È utile infine evidenziare due temi che, per Stiegler, caratterizzano la contemporaneità: il fenomeno della distruzione dell’attenzione e l’affermazione di una condizione di povertà simbolica, cioè di una perdita di individuazione derivante dalla perdita di partecipazione alla produzione di simboli intellettuali (concetti, idee, conoscenza) e sensibili (arti, know-how, costumi). L’obiettivo di Stiegler è ribaltare il consumo dissociativo, e lo fa dando vita a quella che definisce “una farmacologia positiva”, che permette – tramite una critica dell’economia politica capitalista – di trasformare il sistema attuale dall’interno. A suo avviso, la società dell’informazione oggi sistematizza il controllo dei saperi, la loro dissociazione e distruzione.

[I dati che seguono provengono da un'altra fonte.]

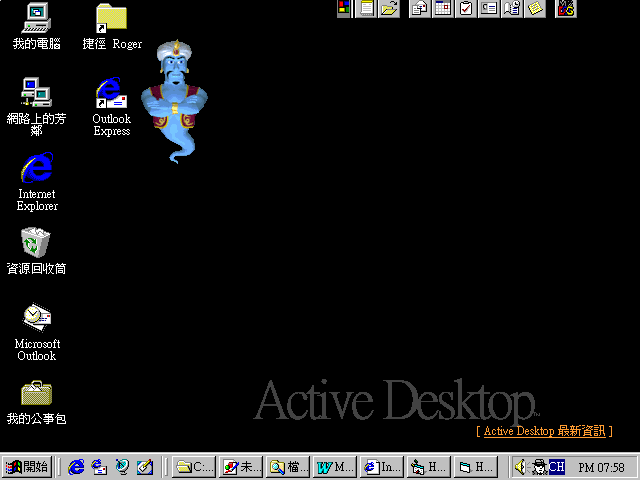Switch to the Microsoft Word taskbar window
The image size is (640, 480).
tap(335, 466)
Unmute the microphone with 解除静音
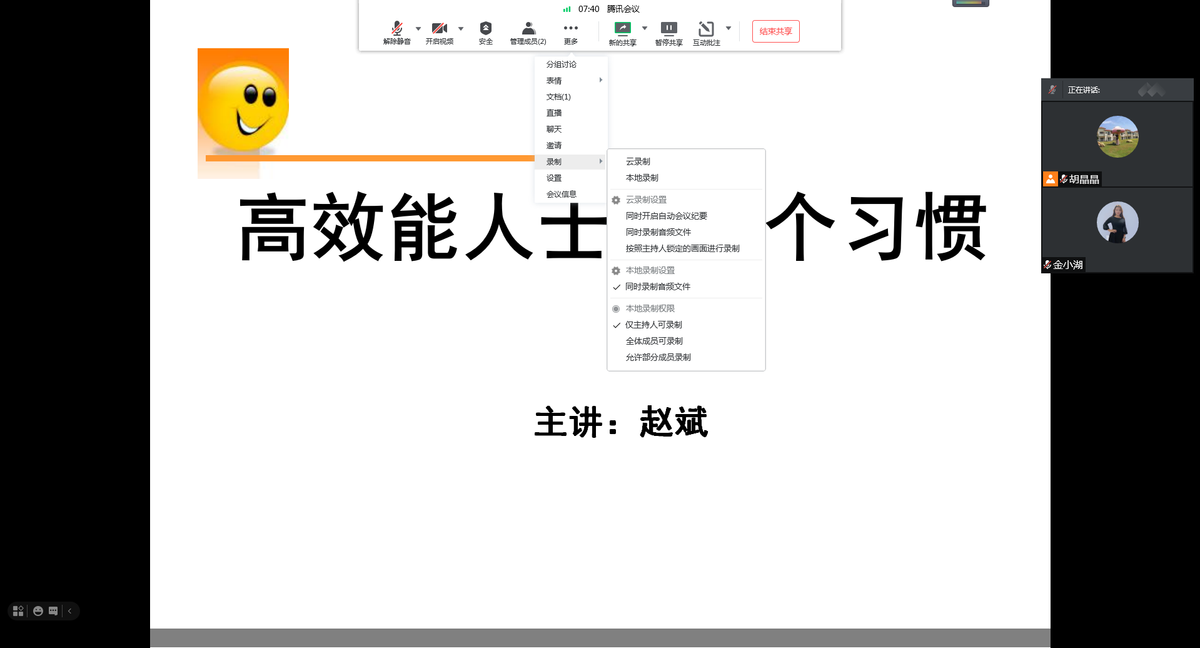Viewport: 1200px width, 648px height. [397, 29]
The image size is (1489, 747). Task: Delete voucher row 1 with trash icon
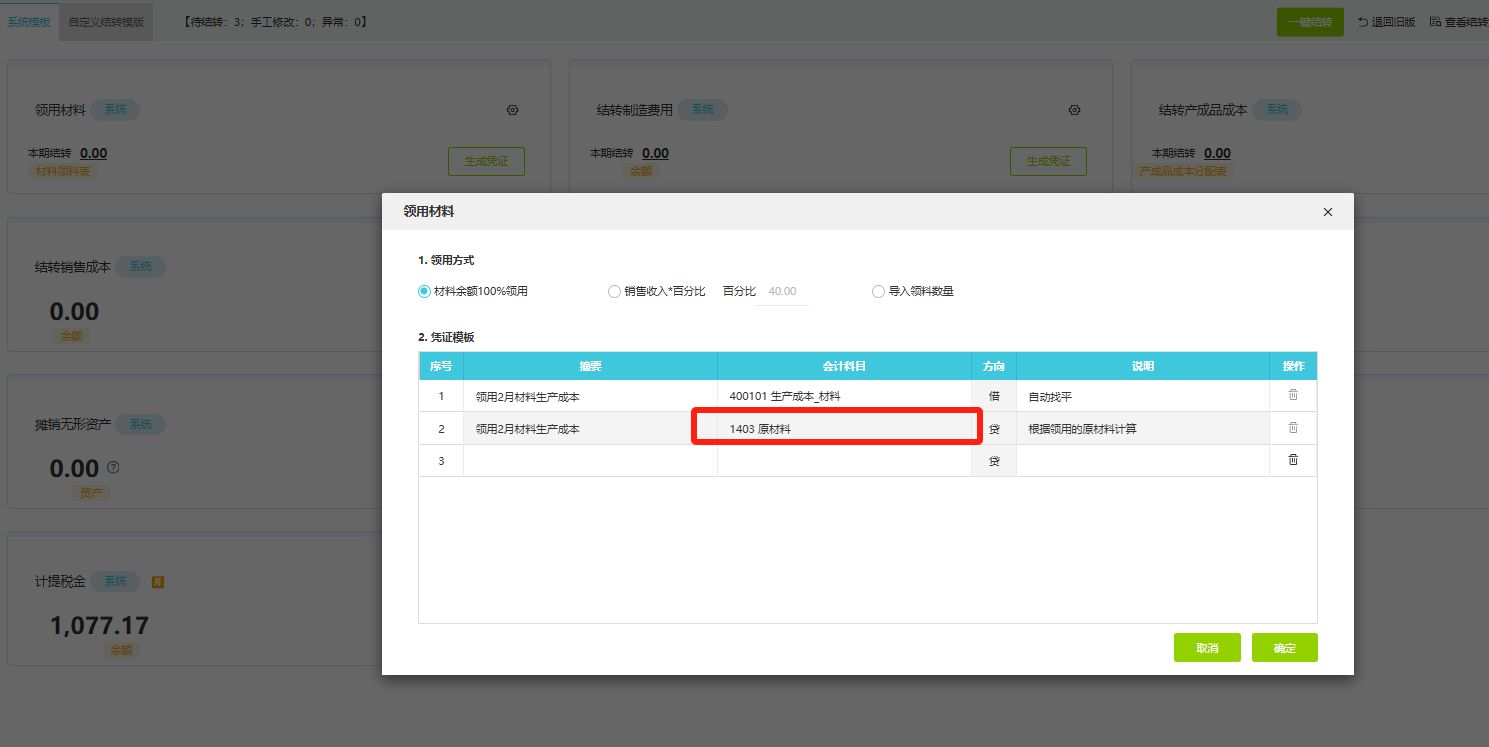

È cambiato il nostro modo di relazionarci al saper fare, il nostro habitus percettivo va modificandosi e così le pratiche formative. Si tratta di considerare che ogni forma di sapere suppone una strumentazione: una tecno-logica che lo supporta e lo condiziona. La crisi del sapere, di cui tutti gli istituti di insegnamento rappresentano il teatro, consisterebbe nel fatto che il sapere non prova più a dire l’essere, ma cerca di esplorare il divenire, anche se si continua a insegnare che il sapere ha il compito di formalizzare ciò che è. A livello di proposta didattico-formativa, questo ribilanciamento tra attenzione all’aspetto teoretico e quello più meramente pratico-operativo avverrà in maniera tanto più produttiva quanto più si creeranno delle reti (e delle connessioni ad esempio con il terzo settore, università e altri attori) e quanto più all’attenzione rispetto a ciò che è tecnicamente più necessario verrà affiancata un’attenzione allo sviluppo dei territori, di competenze trasversali (non solamente “tecniche”) e una presa in carico delle esigenze di una programmazione interdisciplinare lifelong learning.

 

Riferimenti bibliografici:
Stiegler, B. (2014), Prendersi cura. Della gioventù e delle generazioni, Napoli-Salerno: Orthotes.
Stiegler, B. (2012), Reincantare il Mondo, Napoli-Salerno: Orthotes.
Stiegler, B. (2003), Our Ailing Educational Institutions, Culture Machine, https://culturemachine.net/the-e-issue/our-ailing-educational-institutions/
Coccimiglio C., The Re-Enchantment and care policies in the digital society. Re-thinking “resilience”, starting from B. Stiegler’s philosophy, «Scuola Democratica». Il Mulino», in vol. II Teaching, Learning, Evaluation and Technology 2019, pp. 44-50.
Stiegler B. (2019), La società automatica. Il futuro del lavoro, Milano: Meltemi.